ÉNONCÉ ÉCRIT —
Extrayez des lignes ci-dessous toutes celles qui contiennent la chaîne « swatch », en respectant les majuscules et les minuscules.
-----
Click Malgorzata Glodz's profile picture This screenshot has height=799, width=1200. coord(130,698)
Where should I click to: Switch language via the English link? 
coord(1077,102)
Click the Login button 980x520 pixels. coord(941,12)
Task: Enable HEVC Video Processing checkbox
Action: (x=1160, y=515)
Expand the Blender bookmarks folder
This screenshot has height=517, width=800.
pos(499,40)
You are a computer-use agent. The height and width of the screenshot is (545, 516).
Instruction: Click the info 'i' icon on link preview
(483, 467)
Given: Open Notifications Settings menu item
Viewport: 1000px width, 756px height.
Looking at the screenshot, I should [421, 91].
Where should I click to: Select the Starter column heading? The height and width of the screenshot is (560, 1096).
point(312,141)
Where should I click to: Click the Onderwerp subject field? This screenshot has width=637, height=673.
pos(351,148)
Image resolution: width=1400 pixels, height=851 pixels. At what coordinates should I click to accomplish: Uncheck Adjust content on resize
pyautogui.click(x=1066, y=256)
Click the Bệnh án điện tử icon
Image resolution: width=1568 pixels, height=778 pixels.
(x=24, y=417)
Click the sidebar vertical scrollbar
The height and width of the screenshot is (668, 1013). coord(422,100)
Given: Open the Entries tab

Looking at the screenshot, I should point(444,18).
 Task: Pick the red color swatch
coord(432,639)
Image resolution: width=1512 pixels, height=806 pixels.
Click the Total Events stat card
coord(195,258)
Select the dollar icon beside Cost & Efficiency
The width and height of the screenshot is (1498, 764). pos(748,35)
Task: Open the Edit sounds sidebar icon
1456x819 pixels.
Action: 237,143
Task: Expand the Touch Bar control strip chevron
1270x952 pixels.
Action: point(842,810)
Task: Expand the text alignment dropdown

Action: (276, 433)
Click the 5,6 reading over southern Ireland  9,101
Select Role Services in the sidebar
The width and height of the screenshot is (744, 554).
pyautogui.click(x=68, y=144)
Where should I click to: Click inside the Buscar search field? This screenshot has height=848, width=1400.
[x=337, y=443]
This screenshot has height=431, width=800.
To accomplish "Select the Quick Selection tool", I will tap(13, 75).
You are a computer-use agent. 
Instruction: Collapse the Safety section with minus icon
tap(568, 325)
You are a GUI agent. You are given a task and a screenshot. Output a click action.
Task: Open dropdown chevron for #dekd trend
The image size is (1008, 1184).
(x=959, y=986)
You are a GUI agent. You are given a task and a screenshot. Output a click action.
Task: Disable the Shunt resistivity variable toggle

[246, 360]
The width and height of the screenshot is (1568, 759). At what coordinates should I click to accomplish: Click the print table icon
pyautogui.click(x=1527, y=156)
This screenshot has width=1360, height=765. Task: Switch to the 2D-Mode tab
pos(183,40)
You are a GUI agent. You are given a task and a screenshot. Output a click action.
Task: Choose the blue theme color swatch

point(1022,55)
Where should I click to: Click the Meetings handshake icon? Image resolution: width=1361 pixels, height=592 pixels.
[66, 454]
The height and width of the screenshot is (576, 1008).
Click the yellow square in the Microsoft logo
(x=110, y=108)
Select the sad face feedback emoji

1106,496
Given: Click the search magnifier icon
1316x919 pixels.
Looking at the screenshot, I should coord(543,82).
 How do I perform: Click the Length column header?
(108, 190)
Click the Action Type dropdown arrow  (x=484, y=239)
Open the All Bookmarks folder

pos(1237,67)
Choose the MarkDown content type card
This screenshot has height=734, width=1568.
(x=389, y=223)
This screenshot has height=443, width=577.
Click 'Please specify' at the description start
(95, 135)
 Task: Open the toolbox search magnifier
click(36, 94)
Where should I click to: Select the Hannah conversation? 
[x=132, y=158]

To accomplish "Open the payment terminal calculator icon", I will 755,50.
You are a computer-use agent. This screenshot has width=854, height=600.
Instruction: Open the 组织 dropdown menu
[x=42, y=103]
-----
LA RÉPONSE —
 Task: Pick the red color swatch
Task: Choose the blue theme color swatch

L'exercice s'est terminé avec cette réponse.